*Source passage*

1Department of Psychology & Human Development, Institute of Education, London, UK

2Birkbeck Centre for Brain and Cognitive Development, University of London, UK

3Division of Clinical Experimental Sciences, Faculty of Medicine, University of Southampton, UK

Volume 2013 (2013), Article ID 662275, Pediatrics Research International Journal, 10 pages, DOI: 10.5171/2013.662275

Received date : 30 July 2014; Accepted date : 30 October 2014; Published date :

Academic editor: Miho Nakamura

Cite this Article as: Dagmara Dimitriou, Annette Karmiloff-Smith, Anna Ashworth and Catherine M. Hill (2013), "Impaired Sleep-Related Learning in Children with Williams Syndrome," Short Title: "Sleep and Learning in Williams Syndrome," Pediatrics Research International Journal, Vol. 2013 (2013), Article ID 662275, DOI: 10.5171/2013.662275

Copyright © 2013 Dagmara Dimitriou, Annette Karmiloff-Smith, Anna Ashworth and Catherine M. Hill. Distributed under Creative Commons CC-BY 3.0


Recent research has established that sleep is essential for memory consolidation in learning and academic performance of children and adults. Similar evidence in childhood is emerging. Conversely, sleep deprivation and/or sleep problems usually weaken these functions. The present study investigates the association between sleep related learning in school-aged children with Williams syndrome (N=14) compared to the typically developing children (N=14). Sleep was measured using actigraphy and parents completed the Child Sleep Health Questionnaire. Accuracy performance on a well-characterised procedural learning task- the finger tapping motor sequence task (FTT) was assessed on three sessions. Children in the typically developing group showed increased accuracy scores following a period of sleep (14% improvement) compared with wake (drop of 2%). In contrast children with Williams syndrome showed an initial improvement in accuracy on the training session, albeit slow, but their accuracy deteriorated following a period of sleep. The sleep-related decrement in performance on the procedural task may reflect sleep problems that are now well characterised in the WS group. This study demonstrated the contribution of sleep to procedural learning in typically developing children. Further studies may elucidate the reasons why similar sleep related benefits are not seen in children with Williams syndrome. Meanwhile practitioners and families should ensure that children obtain adequate sleep in order to maximise their attention readiness to learn and achieve optimum cognitive performance.

*Exercises*
**1)** Name every author of the Williams syndrome sleep article, as given in its citation line.
**2)** Write the next part of the Williams syndrome sleep article, picking up after its final sentence about practitioners and families.

*Listed records*

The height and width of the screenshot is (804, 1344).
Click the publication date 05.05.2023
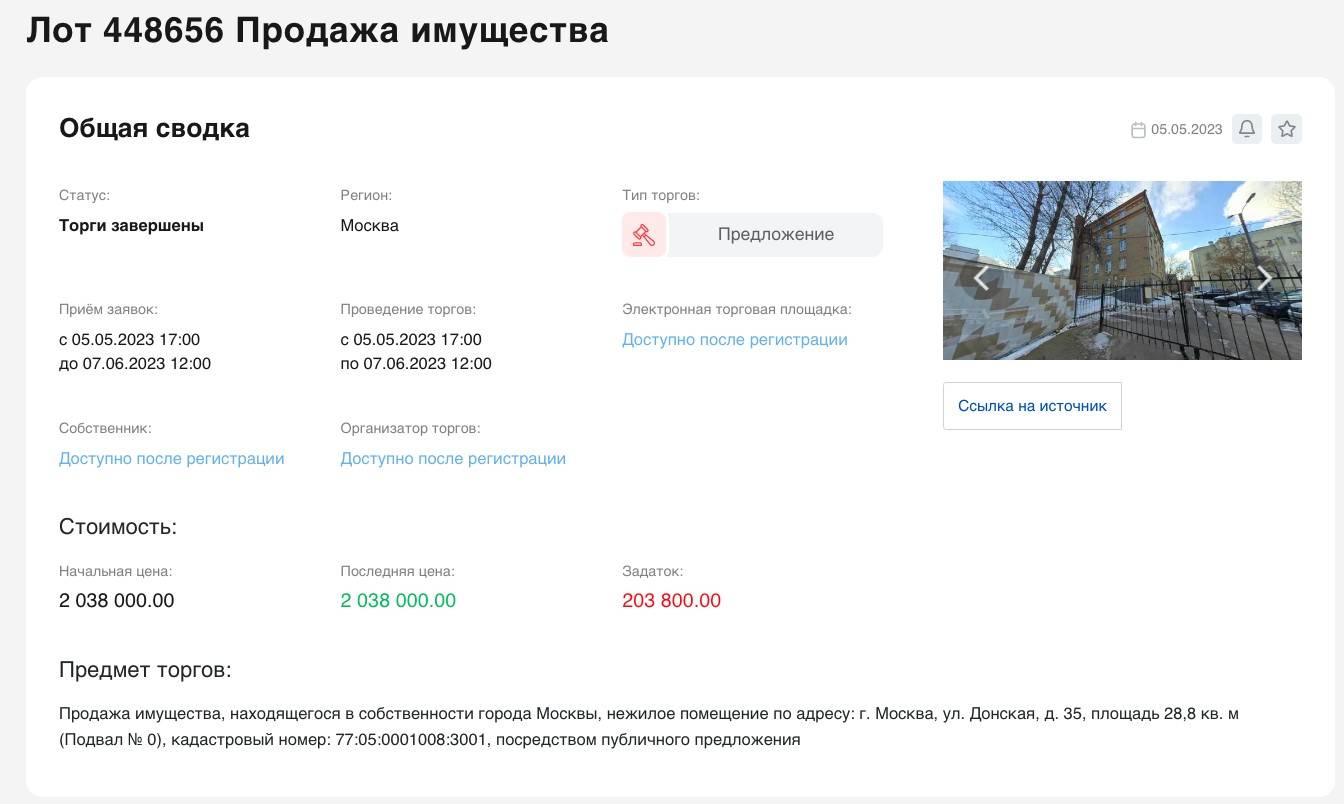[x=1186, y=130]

==

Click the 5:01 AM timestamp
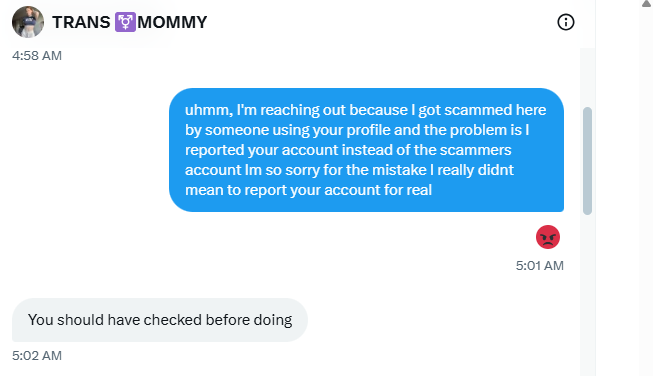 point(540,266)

*Task-by-task results*
**1)** Dagmara Dimitriou, Annette Karmiloff-Smith, Anna Ashworth, Catherine M. Hill

**2)**
Keywords: Sleep, Williams syndrome, finger Tapping, procedural learning, actigraphy.


Sleep is essential for healthy brain development. It represents the major state of the brain in early childhood, suggesting a functional role in neurodevelopment. Neurocognitive research in sleep-deprived adults indicates a negative impact on mood, cognitive performance, and motor function. Cognitive domains such as executive attention and working memory are particularly susceptible (Ashworth, Hill, Karmiloff-Smith and Dimitriou, 2013; Durmer and Dinges, 2005). Sleep loss may be socially imposed or may result from underlying sleep disorders such as periodic limb movement disorder of sleep apnoea that cause ‘sleep fragmentation’ as the sleep is punctuated with numerous arousals.

Similar findings have been obtained in the few experimental studies carried out on children, when exposed to very marginal sleep restriction.  For instance, Sadeh, Gruber and Raviv (2003) investigated the neurobehavioural effects of extending or restricting 9 and 11 year old children’s usual sleep patterns by one hour per night for three consecutive nights. The authors examined performance profiles using tasks such as working memory, motor speed and reaction time, vigilance, visual memory, and attention. Children adjusted their sleep by an average of 35 minutes in the sleep extension group and by 41 minutes in the sleep restriction group.  Surprisingly, sleep quality improved in the sleep-restricted group, whereas the opposite occurred in the extension group. Children in the sleep extended-sleep group improved their performance on continuous performance reaction time and digit span forward, whilst the sleep restriction group showed no change on these tasks. The neurocognitive improvements seen after a 35 minutes extension in sleep are comparable to those gained by two years of development, showing how sensitive children are to modest alterations of their natural sleep patterns.

Importantly, these laboratory findings translate into real world settings. Meta-analysis of the effects of sleep quality, sleep duration and daytime sleepiness on school performance in healthy TD children and adolescents (Dewald, Meijer, Oort, Kerkhof and Bögels, 2010) showed that all sleep dimensions were significantly associated with school performance. Similarly, Ashworth and colleagues (2013) reported that after sleep period, TD children showed significant improvements in performance of 14% on a declarative learning task and 25% on a procedural learning task, but no significant change in score following a wake retention interval.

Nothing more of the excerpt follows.